It’s been proven again and again: Art thrives on restriction. And kitschy art demands it the way even the most genteel of man-bat hybrids demand hot, fresh blood. So it’s no surprise that the best thing about Landless Theatre Company’s current revival of Bat Boy: The Musical is its audacious modesty.

That’s not an oxymoron: Their production is low-budget, low-tech, low-brow, and high camp. One wishes it was a bit more high-efficiency: No show based on a character, er, public figure, whose existence was reported by that venerable beacon of journalistic verisimilitude, the Weekly World News, has any business dragging on past the two-hour mark. But with a show, and a company, as eager-to-please as this is, it seems uncouth somehow to complain about them hanging around too long.

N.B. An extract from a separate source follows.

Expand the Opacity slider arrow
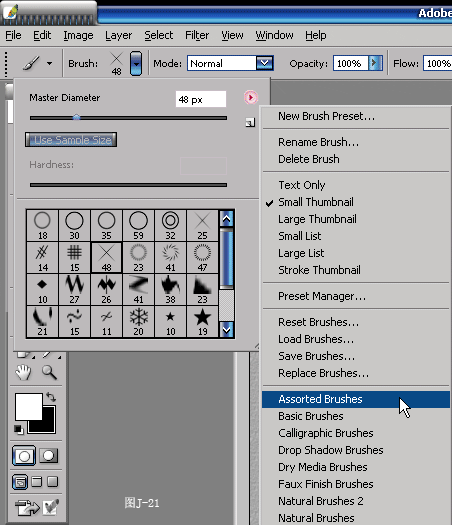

You already know the story: Freak discovered, freak feared by hicks, freak embraced by kindhearted Diane Weist-type, freak tries — oh, how he tries! — to assimilate. As Bat Boy burrows (and sometimes bites) his way into their hearts, the people of this unnamed West Virgina town experience their moral awakening in song: “We beat him like a gong / We kicked him repeatedly / But that was wrong!” Keythe Farley and Brian Fleming’s story deftly manages to work as a parody of musicals in general — and the gaseous bathos of Andew Lloyd Webber in particular — while still being dramatically satisfying in its own right.